[INFORMATION SUPPLIED Boundary: Start]

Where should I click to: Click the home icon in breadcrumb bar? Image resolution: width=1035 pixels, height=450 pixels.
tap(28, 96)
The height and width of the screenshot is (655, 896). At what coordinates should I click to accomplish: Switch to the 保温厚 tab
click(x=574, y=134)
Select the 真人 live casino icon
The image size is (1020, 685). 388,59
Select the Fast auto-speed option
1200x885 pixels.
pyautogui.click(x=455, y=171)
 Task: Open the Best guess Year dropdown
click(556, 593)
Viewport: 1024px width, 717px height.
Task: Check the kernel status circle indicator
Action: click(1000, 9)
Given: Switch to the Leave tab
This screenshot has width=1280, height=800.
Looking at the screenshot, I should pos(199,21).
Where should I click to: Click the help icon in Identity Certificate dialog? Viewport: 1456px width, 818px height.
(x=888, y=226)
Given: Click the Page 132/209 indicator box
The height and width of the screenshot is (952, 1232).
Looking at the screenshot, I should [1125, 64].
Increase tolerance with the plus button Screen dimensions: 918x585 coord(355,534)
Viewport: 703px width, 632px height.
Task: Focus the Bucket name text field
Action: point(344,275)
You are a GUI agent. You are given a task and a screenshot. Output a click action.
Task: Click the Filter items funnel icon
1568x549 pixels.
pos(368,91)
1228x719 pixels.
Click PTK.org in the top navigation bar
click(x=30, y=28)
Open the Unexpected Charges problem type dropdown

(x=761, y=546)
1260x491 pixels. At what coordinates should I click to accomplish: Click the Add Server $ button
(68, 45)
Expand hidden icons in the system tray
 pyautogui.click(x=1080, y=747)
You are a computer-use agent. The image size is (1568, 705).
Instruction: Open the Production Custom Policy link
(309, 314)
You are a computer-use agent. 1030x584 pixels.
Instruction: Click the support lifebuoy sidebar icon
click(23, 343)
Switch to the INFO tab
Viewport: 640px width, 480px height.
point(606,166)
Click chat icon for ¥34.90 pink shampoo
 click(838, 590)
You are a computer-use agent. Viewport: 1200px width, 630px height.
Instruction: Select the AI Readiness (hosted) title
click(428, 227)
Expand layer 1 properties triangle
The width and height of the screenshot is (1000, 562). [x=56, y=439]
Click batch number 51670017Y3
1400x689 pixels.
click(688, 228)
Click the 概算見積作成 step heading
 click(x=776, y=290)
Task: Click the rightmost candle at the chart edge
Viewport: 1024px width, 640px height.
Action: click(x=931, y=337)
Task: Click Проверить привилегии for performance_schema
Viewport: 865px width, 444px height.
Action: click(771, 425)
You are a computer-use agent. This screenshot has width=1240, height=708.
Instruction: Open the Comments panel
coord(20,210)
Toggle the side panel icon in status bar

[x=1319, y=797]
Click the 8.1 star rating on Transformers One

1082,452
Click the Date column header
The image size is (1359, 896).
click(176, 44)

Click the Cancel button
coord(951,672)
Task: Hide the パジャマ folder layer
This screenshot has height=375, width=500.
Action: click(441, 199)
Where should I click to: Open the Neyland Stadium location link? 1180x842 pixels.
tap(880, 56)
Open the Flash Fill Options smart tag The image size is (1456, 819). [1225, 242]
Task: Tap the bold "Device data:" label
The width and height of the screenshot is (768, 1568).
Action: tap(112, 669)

[INFORMATION SUPPLIED Boundary: End]

> _WORK INSTRUCTIONS_
Give the data again, exactly.

> _TASK ANSWER_
Where should I click to: Click the home icon in breadcrumb bar? Image resolution: width=1035 pixels, height=450 pixels.
tap(28, 96)
The height and width of the screenshot is (655, 896). At what coordinates should I click to accomplish: Switch to the 保温厚 tab
click(x=574, y=134)
Select the 真人 live casino icon
The image size is (1020, 685). 388,59
Select the Fast auto-speed option
1200x885 pixels.
pyautogui.click(x=455, y=171)
 Task: Open the Best guess Year dropdown
click(556, 593)
Viewport: 1024px width, 717px height.
Task: Check the kernel status circle indicator
Action: click(1000, 9)
Given: Switch to the Leave tab
This screenshot has width=1280, height=800.
Looking at the screenshot, I should pos(199,21).
Where should I click to: Click the help icon in Identity Certificate dialog? Viewport: 1456px width, 818px height.
(x=888, y=226)
Given: Click the Page 132/209 indicator box
The height and width of the screenshot is (952, 1232).
Looking at the screenshot, I should [1125, 64].
Increase tolerance with the plus button Screen dimensions: 918x585 coord(355,534)
Viewport: 703px width, 632px height.
Task: Focus the Bucket name text field
Action: point(344,275)
You are a GUI agent. You are given a task and a screenshot. Output a click action.
Task: Click the Filter items funnel icon
1568x549 pixels.
pos(368,91)
1228x719 pixels.
Click PTK.org in the top navigation bar
click(x=30, y=28)
Open the Unexpected Charges problem type dropdown

(x=761, y=546)
1260x491 pixels. At what coordinates should I click to accomplish: Click the Add Server $ button
(68, 45)
Expand hidden icons in the system tray
 pyautogui.click(x=1080, y=747)
You are a computer-use agent. The image size is (1568, 705).
Instruction: Open the Production Custom Policy link
(309, 314)
You are a computer-use agent. 1030x584 pixels.
Instruction: Click the support lifebuoy sidebar icon
click(23, 343)
Switch to the INFO tab
Viewport: 640px width, 480px height.
point(606,166)
Click chat icon for ¥34.90 pink shampoo
 click(838, 590)
You are a computer-use agent. Viewport: 1200px width, 630px height.
Instruction: Select the AI Readiness (hosted) title
click(428, 227)
Expand layer 1 properties triangle
The width and height of the screenshot is (1000, 562). [x=56, y=439]
Click batch number 51670017Y3
1400x689 pixels.
click(688, 228)
Click the 概算見積作成 step heading
 click(x=776, y=290)
Task: Click the rightmost candle at the chart edge
Viewport: 1024px width, 640px height.
Action: click(x=931, y=337)
Task: Click Проверить привилегии for performance_schema
Viewport: 865px width, 444px height.
Action: click(771, 425)
You are a computer-use agent. This screenshot has width=1240, height=708.
Instruction: Open the Comments panel
coord(20,210)
Toggle the side panel icon in status bar

[x=1319, y=797]
Click the 8.1 star rating on Transformers One

1082,452
Click the Date column header
The image size is (1359, 896).
click(176, 44)

Click the Cancel button
coord(951,672)
Task: Hide the パジャマ folder layer
This screenshot has height=375, width=500.
Action: click(441, 199)
Where should I click to: Open the Neyland Stadium location link? 1180x842 pixels.
tap(880, 56)
Open the Flash Fill Options smart tag The image size is (1456, 819). [1225, 242]
Task: Tap the bold "Device data:" label
The width and height of the screenshot is (768, 1568).
Action: tap(112, 669)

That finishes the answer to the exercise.